San Francisco Giants... Is Gabe Kapler’s team as good as its 8-4 start suggests?  If there is one surprise development to follow closely, it’s improved work from the bullpen, which has posted a serviceable 2.57 ERA in the first two weeks and has confounded recent foes with various different looks and styles, including sidearmer Tyler Rogers, who looks like a reincarnation of Kent Tekulve, or further back Ted Abernathy, almost scarping his knuckles in the dirt with his unorthodox delivery  and slow-speed fastballs that rarely clock above 84 MPH on the radar gun.  Which also sets up devastating breaking balls that had Cincinnati batters flailing helplessly in the recent series at Oracle Park.  Rogers usually sets up Jake McGee, Kapler’s designated closer who throws heat almost exclusively with a succession of four-seamers that are a stark contrast to Rogers’ submarine style.  It’s working thus far for the Giants, who are also getting some great early work from parts of the rotation including Johnny Cueto, pitching out of memory in his last two starts while allowing just one run and seven hits across 14 1/3 IP in wins over the Rockies and Reds, while Kevin Gausman has an 0.81 WHIP thru three starts.    
Baltimore Orioles... We mentioned earlier the reversal in fortunes for the Red Sox, citing almost exclusively the turnaround experienced in the pair of early series vs. the O’s.  As the midweek, rain-interrupted series vs.
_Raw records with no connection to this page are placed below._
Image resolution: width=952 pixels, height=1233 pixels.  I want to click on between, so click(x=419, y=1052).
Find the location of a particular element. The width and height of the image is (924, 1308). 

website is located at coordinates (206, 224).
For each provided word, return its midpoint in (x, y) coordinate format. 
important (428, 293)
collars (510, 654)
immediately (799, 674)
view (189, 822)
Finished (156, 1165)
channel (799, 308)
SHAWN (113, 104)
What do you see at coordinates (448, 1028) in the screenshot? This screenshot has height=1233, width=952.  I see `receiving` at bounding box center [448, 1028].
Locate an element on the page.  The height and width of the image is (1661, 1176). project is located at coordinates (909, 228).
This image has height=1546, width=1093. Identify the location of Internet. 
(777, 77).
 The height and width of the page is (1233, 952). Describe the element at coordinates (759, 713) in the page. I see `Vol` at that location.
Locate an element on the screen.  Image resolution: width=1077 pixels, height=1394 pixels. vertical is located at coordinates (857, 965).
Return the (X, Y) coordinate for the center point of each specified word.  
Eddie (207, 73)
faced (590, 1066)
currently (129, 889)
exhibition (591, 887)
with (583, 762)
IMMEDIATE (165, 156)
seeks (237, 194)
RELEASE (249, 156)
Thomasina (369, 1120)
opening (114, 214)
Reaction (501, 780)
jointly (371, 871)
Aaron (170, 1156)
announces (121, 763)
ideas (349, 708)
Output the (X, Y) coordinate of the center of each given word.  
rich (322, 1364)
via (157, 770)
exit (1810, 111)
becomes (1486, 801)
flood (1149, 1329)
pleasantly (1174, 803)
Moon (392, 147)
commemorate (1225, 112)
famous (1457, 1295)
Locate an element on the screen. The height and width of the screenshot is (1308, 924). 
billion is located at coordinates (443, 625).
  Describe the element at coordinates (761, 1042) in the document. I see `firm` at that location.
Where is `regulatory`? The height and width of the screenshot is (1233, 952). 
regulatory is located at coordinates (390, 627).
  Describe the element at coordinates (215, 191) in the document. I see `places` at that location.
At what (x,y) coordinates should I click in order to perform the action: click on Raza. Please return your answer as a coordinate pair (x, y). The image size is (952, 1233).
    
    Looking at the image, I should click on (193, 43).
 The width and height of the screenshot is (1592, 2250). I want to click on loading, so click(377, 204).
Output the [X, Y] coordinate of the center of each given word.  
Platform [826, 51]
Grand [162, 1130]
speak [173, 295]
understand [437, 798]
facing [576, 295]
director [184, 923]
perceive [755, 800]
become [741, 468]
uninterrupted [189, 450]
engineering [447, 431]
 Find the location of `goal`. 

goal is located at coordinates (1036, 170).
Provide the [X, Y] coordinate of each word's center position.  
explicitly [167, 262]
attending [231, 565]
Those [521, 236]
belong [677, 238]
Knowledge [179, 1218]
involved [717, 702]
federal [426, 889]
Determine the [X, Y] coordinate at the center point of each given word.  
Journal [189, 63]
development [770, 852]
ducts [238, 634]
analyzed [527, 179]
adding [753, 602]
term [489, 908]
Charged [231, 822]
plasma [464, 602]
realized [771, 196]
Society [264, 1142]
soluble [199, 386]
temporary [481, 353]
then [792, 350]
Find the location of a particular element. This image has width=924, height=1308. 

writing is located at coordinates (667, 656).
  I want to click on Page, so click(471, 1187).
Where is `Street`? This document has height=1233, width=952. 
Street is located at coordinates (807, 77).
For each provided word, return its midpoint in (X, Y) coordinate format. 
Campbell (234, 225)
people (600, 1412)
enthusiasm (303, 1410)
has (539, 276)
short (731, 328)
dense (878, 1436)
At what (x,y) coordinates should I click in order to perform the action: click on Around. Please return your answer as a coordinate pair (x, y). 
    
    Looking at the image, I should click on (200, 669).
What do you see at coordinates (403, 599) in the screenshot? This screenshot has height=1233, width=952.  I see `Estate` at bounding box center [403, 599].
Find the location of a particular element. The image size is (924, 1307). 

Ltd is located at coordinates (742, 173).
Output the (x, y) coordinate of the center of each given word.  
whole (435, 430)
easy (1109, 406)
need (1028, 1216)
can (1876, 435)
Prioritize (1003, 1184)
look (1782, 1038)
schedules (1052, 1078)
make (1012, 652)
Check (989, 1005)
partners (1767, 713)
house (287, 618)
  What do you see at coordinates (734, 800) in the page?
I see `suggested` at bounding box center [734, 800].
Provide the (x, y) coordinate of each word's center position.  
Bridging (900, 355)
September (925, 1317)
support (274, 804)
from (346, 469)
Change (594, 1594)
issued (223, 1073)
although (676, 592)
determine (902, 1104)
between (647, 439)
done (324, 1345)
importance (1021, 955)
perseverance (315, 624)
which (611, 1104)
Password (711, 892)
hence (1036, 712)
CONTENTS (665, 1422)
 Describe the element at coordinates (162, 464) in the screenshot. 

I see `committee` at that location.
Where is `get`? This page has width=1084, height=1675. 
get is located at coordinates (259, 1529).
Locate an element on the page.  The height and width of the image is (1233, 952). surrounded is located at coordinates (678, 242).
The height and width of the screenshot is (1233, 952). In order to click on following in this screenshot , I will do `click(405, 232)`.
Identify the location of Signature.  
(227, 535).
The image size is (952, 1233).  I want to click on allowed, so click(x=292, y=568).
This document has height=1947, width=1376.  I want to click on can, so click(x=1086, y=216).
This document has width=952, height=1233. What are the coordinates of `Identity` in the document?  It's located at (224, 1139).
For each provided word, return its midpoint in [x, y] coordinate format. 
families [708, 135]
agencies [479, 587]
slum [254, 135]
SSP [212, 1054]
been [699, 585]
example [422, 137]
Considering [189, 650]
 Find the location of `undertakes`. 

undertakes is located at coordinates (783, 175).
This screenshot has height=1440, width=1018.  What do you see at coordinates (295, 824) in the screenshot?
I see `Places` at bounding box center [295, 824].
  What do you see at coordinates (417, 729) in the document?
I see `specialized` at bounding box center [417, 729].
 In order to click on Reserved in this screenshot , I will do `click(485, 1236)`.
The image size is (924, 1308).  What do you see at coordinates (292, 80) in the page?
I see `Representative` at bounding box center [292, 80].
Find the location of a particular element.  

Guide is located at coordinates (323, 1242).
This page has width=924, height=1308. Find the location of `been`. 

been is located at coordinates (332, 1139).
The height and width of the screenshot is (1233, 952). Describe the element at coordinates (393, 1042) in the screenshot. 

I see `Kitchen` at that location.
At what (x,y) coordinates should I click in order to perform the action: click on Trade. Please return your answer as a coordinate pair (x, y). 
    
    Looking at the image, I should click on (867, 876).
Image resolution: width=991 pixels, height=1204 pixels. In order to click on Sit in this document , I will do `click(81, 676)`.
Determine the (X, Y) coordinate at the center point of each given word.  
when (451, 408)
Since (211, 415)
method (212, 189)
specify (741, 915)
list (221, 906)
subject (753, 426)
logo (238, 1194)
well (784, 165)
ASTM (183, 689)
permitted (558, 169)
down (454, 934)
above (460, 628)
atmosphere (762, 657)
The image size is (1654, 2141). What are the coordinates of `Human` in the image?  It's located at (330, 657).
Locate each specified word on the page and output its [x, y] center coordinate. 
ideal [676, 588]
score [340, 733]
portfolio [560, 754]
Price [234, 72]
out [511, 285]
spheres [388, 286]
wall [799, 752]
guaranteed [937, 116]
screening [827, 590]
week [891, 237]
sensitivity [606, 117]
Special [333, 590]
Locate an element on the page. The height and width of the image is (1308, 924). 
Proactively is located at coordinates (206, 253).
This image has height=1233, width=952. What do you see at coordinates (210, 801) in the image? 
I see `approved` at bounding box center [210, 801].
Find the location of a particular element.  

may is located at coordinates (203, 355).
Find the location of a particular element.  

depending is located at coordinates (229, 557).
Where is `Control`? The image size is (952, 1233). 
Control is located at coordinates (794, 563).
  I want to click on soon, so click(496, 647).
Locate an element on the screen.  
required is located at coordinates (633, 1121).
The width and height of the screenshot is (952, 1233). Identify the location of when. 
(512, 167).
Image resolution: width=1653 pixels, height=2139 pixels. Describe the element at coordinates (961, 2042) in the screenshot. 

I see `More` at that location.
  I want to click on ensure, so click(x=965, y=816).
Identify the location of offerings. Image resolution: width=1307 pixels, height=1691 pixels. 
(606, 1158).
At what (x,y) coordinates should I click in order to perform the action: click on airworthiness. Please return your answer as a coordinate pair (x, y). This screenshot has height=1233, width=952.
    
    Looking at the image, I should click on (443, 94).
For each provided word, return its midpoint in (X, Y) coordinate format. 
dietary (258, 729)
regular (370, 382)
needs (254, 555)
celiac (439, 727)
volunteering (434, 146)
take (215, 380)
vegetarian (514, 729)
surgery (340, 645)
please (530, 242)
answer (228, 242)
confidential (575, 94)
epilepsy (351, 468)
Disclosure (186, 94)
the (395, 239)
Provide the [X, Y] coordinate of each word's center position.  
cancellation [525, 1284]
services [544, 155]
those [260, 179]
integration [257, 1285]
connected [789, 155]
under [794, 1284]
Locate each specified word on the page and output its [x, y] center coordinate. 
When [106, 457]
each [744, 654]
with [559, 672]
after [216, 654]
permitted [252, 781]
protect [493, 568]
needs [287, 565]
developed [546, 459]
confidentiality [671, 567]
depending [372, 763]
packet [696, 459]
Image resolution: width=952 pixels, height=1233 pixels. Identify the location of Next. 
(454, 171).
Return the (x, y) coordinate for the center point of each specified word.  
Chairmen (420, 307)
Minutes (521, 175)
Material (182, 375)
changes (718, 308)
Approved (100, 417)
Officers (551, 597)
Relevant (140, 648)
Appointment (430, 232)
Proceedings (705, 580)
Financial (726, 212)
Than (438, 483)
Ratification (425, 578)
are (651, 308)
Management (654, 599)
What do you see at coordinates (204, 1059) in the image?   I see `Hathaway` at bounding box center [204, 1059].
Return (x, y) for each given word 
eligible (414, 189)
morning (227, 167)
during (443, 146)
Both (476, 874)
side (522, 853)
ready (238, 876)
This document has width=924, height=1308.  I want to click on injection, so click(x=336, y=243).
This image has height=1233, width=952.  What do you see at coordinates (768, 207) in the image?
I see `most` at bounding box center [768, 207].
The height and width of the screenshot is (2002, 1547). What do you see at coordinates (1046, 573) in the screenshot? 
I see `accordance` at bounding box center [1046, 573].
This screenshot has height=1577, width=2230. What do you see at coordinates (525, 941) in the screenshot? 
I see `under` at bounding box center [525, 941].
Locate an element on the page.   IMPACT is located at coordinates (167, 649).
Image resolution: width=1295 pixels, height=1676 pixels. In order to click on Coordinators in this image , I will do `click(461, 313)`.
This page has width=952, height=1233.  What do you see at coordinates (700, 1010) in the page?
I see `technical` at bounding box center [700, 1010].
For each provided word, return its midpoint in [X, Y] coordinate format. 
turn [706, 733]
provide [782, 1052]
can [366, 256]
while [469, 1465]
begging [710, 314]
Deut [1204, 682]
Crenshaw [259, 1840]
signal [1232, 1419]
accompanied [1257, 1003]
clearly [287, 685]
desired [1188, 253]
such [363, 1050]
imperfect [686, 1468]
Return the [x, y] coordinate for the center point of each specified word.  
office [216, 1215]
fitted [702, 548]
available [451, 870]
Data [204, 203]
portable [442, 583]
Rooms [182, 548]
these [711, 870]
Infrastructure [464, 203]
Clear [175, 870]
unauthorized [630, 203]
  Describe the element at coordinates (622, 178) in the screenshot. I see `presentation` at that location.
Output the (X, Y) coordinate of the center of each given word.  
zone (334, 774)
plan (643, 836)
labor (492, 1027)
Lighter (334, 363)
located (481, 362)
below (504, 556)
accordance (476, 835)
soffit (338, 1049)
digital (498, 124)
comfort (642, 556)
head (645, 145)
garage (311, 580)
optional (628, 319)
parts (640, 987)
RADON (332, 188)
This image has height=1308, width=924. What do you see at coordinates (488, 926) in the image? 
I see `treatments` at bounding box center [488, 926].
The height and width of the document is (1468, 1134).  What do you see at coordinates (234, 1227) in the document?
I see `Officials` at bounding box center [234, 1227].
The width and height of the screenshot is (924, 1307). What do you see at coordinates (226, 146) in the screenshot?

Seattle prepares to conclude on Thursday, however, Baltimore has only won twice since the opening three-game sweep of the Bosox.  Questions regarding the pitching staff have once again surface, allowing a whopping 54 runs across an eight-game stretch.   Struggles by the Birds were not wholly unexpected, but if the staff does not begin to show signs of progress, we can probably keep the O’s safely in the go-against column.  Perhaps “over” as well, as Baltimore had landed that way five straight into the Thursday game vs. Seattle.